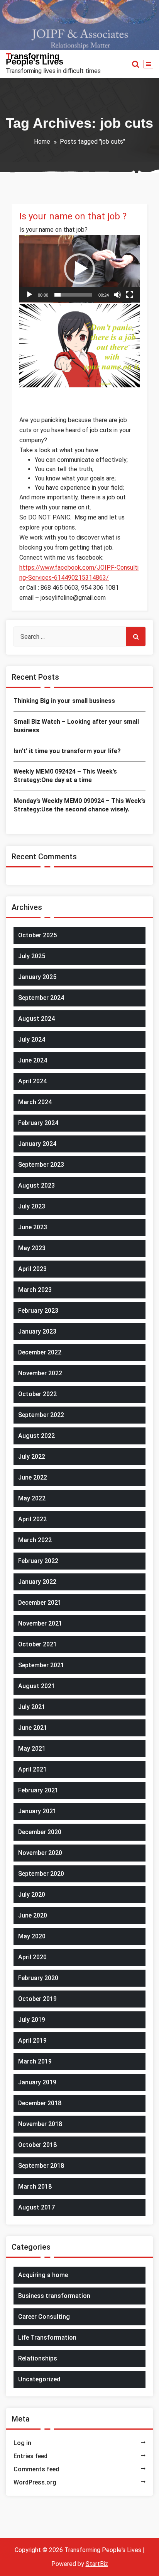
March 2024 (35, 1102)
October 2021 (37, 1644)
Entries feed (30, 2456)
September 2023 (41, 1164)
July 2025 (31, 956)
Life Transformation (47, 2337)
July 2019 (31, 2019)
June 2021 (32, 1727)
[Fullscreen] (130, 295)
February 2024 (38, 1123)
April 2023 (32, 1269)
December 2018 (39, 2103)
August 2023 (36, 1185)
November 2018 (40, 2124)
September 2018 (41, 2165)
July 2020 (31, 1894)
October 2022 (37, 1394)
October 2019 (37, 1998)
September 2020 (41, 1873)
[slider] (73, 295)
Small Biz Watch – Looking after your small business (76, 726)
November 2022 (40, 1373)
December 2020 (39, 1832)
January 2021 (37, 1811)
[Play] (29, 295)
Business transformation (54, 2295)
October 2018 (37, 2144)
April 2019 (32, 2040)
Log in (22, 2443)
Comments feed (36, 2469)
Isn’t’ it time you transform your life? (67, 751)
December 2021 (39, 1602)
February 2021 (38, 1790)
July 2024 (31, 1039)
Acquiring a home (43, 2275)
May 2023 (32, 1248)
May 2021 (32, 1748)
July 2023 (31, 1206)
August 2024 (36, 1018)
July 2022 (31, 1456)
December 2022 (39, 1352)
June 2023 (32, 1227)
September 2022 (41, 1415)
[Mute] (117, 295)
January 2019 (37, 2082)
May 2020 (32, 1936)
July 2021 (31, 1707)
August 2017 (36, 2207)
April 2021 (32, 1769)
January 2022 (37, 1581)
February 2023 (38, 1310)
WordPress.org (35, 2482)
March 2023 (35, 1289)
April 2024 (32, 1081)
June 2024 (32, 1060)
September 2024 (41, 997)
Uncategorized (39, 2379)
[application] (79, 269)
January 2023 (37, 1331)
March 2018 (35, 2186)
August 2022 (36, 1435)
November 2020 (40, 1852)
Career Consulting (44, 2316)
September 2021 (41, 1665)
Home (42, 141)
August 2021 (36, 1686)
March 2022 (35, 1540)
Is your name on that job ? (73, 216)
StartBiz (97, 2564)
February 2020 (38, 1978)
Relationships (37, 2358)
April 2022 (32, 1519)
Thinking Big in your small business (64, 700)
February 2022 (38, 1561)
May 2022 (32, 1498)
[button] (79, 268)
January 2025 (37, 977)
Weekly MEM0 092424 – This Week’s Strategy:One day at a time (65, 776)
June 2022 (32, 1477)
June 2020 (32, 1915)
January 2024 (37, 1143)
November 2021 (40, 1623)
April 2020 (32, 1957)
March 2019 (35, 2061)
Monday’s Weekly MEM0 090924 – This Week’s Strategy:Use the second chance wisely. (79, 805)
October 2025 (37, 935)
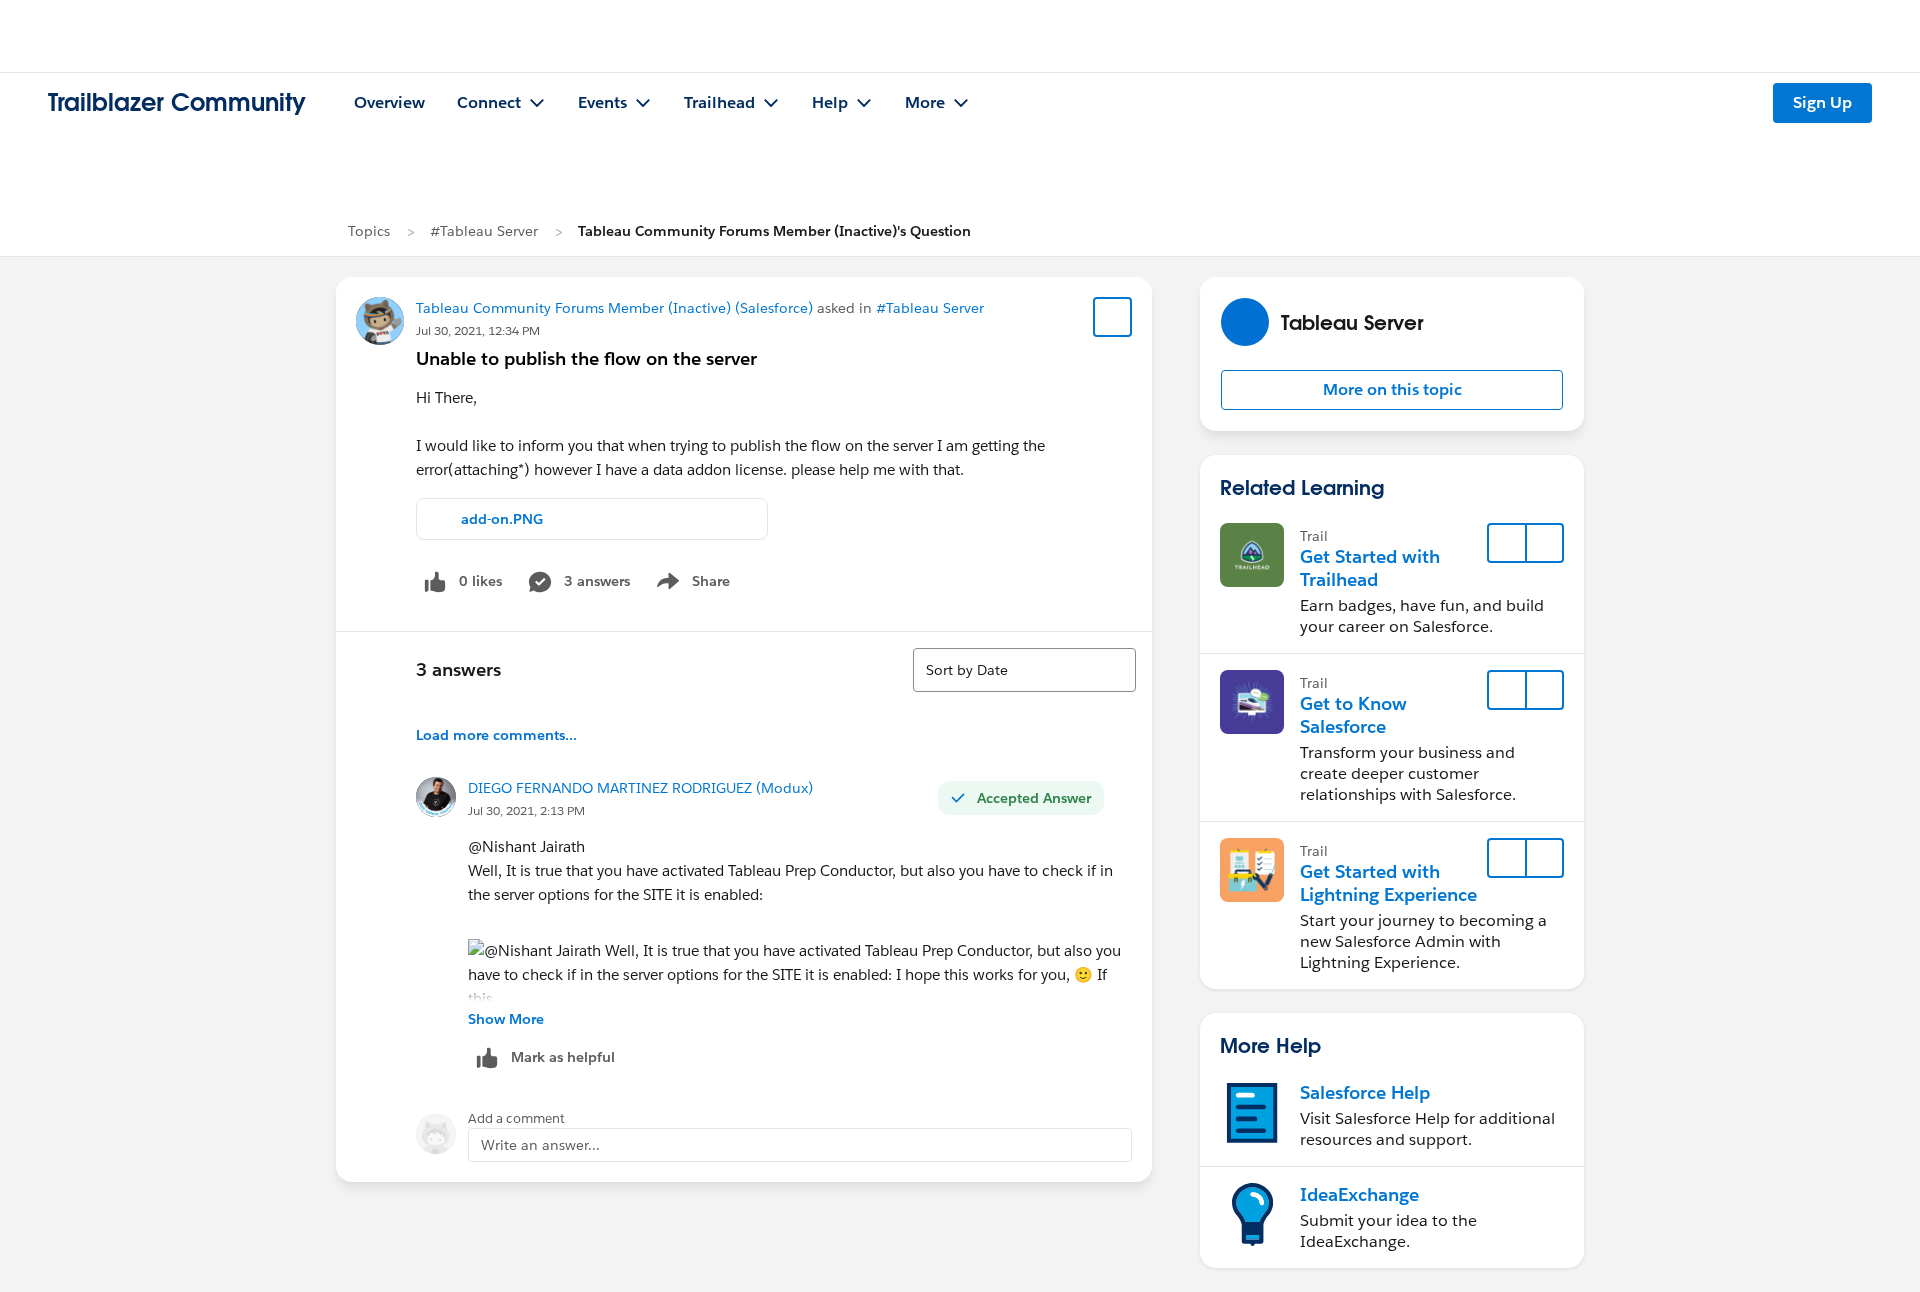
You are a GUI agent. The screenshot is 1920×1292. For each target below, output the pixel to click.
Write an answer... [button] (540, 1145)
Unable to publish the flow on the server (586, 358)
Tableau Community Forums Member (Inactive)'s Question (774, 231)
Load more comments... (496, 735)
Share (690, 585)
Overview (389, 102)
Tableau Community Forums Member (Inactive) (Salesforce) (614, 308)
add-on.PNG (502, 519)
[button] (1392, 390)
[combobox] (1024, 670)
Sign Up (1822, 102)
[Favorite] (1113, 317)
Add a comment (516, 1118)
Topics (369, 231)
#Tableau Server (484, 231)
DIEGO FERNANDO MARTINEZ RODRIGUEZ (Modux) (640, 788)
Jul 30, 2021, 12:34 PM (478, 330)
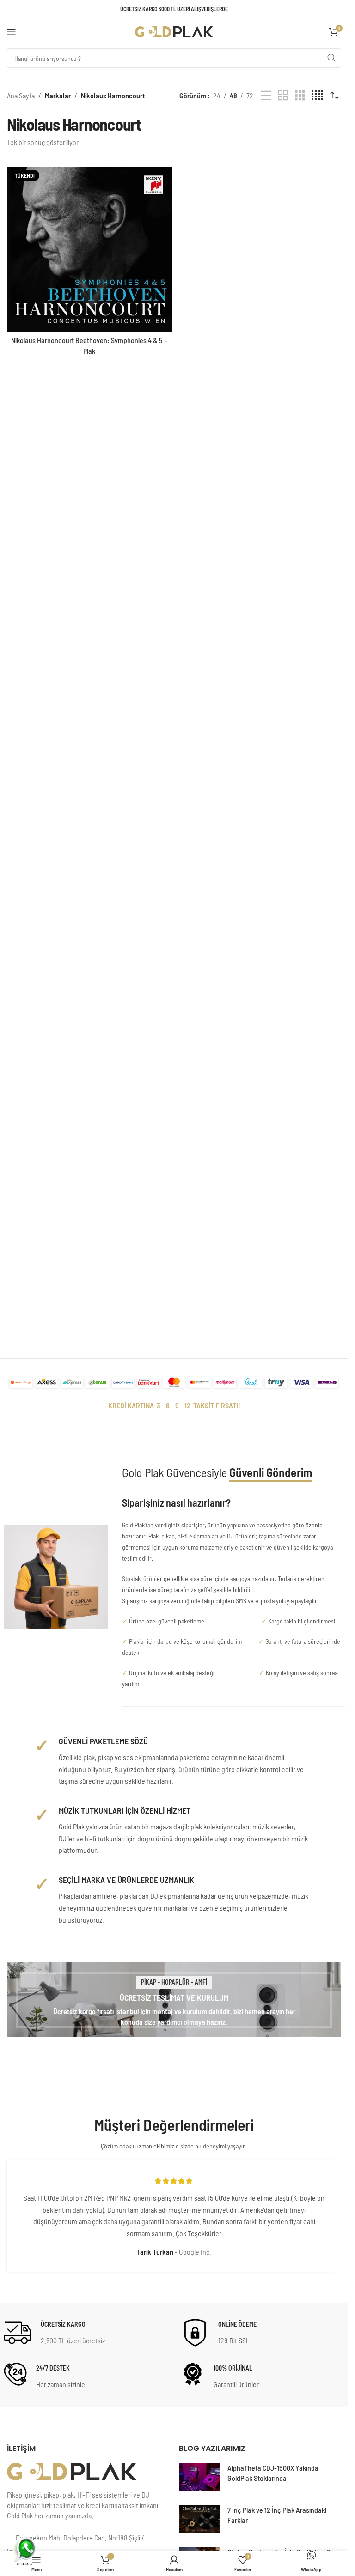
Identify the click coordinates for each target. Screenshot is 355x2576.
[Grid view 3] (300, 96)
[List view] (266, 96)
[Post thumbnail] (199, 2477)
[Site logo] (174, 30)
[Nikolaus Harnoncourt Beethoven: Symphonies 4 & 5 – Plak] (89, 249)
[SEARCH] (331, 58)
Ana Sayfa (21, 95)
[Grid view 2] (283, 96)
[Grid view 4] (317, 96)
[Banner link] (174, 1999)
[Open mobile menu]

> **WHAT THE EXERCISE ASKS**:
The response should be the listing above, limited to the lines between the one holding "February 2023 (38, 1310)" and the one holding "Monday’s Weekly MEM0", inclusive, reproduced exactly.

> **YOUR SOLUTION**:
February 2023 (38, 1310)
WordPress.org (35, 2482)
March 2023 (35, 1289)
April 2024 (32, 1081)
June 2024 (32, 1060)
September 2024 (41, 997)
Uncategorized (39, 2379)
[application] (79, 269)
January 2023 (37, 1331)
March 2018 (35, 2186)
August 2022 (36, 1435)
November 2020 (40, 1852)
Career Consulting (44, 2316)
September 2021 (41, 1665)
Home (42, 141)
August 2021 (36, 1686)
March 2022 (35, 1540)
Is your name on that job ? (73, 216)
StartBiz (97, 2564)
February 2020 (38, 1978)
Relationships (37, 2358)
April 2022 (32, 1519)
Thinking Big in your small business (64, 700)
February 2022 (38, 1561)
May 2022 (32, 1498)
[button] (79, 268)
January 2025 (37, 977)
Weekly MEM0 092424 – This Week’s Strategy:One day at a time (65, 776)
June 2022 (32, 1477)
June 2020 (32, 1915)
January 2024 (37, 1143)
November 2021 (40, 1623)
April 2020 (32, 1957)
March 2019 (35, 2061)
Monday’s Weekly MEM0 090924 – This Week’s Strategy:Use the second chance wisely. (79, 805)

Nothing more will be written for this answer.